We had this song 'The Pretender' that we had just played on the 2008 Grammys with a strings section that John Paul Jones from Led Zeppelin had arranged, and we'd sort of made friends from that, so being a total freak -- I mean, I've got Led Zeppelin tattoos -- I thought, 'Well, we've gotta call him.' Their importance is hard to explain. Because I didn't take lessons, I don't understand conventional theory and I can't read music, but listening to their albums taught me so much. And there was just part of me that always fantasized that one day I would be able to jam with these guys. And I figured, this is the most momentous occasion of my entire life, playing Wembley, why not call the band that changed it all for me?
So I got on the phone with [Zeppelin guitarist] Jimmy Page and he basically said, 'Well, what do you want to do?' And I was terrified to answer, but I had to say something, so I said, "How about "Rock and Roll"? And he said, 'Yeah, what else?' I said, 'How about "Ramble On"?' He said, 'Great, see you at rehearsals.' I mean it was that easy, I couldn't believe it. They were such wonderful, generous people.

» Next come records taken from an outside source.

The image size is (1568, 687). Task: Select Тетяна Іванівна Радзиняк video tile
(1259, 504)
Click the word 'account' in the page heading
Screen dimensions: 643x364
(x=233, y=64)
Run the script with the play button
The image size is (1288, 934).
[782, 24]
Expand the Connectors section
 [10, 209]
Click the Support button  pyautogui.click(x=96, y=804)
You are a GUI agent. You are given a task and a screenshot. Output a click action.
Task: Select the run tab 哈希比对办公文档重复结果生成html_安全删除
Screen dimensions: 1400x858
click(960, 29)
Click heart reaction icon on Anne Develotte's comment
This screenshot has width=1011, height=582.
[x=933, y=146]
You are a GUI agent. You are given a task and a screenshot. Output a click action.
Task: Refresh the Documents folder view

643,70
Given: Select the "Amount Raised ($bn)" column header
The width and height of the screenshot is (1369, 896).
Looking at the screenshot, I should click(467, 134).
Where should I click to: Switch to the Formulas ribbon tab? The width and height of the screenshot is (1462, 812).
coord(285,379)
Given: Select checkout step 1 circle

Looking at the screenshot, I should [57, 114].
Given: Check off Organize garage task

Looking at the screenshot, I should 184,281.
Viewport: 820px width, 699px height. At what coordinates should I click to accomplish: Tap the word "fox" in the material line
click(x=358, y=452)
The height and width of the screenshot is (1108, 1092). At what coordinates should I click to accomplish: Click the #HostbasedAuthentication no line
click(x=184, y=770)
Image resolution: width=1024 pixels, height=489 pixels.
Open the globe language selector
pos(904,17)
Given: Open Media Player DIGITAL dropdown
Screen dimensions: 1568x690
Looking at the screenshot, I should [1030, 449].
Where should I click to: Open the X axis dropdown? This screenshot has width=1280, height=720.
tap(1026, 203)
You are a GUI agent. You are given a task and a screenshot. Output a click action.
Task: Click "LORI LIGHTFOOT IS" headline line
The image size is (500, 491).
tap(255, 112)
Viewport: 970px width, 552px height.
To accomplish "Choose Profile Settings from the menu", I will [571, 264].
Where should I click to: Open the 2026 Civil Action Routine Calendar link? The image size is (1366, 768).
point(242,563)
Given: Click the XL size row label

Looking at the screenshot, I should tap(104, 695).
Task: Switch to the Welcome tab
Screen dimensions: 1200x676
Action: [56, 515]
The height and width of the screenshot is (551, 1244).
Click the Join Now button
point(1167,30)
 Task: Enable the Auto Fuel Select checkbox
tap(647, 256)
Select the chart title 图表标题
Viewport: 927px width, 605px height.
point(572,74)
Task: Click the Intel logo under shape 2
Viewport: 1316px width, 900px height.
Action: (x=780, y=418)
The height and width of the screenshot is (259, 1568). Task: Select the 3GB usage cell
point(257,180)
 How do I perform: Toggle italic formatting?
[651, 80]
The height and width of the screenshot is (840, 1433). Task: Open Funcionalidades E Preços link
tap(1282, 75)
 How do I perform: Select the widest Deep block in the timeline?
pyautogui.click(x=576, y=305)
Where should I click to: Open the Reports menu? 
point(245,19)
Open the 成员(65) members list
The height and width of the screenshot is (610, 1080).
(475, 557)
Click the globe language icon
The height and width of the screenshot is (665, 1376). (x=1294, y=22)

When we rehearsed the day before in the empty stadium, I remember I was so nervous and hungover, and when they showed up and I sat down at the drum set, I couldn't believe that it was finally the moment I had been waiting for. To stand in front of 80,000 people or whatever it was with them -- just being eight feet away from Jimmy Page as he shredded these classic leads, it was almost as if I had fallen into a Led Zeppelin movie.
I remember seeing my mother, my daughter, my wife at the end of this long runway that went out into the middle of the stadium, and thinking, 'This wasn't supposed to happen, this band was never supposed to do this. And I'm so grateful for all the other things in my life, but I'd hate to feel like this was just another show.' It wasn't, and it never will be for me."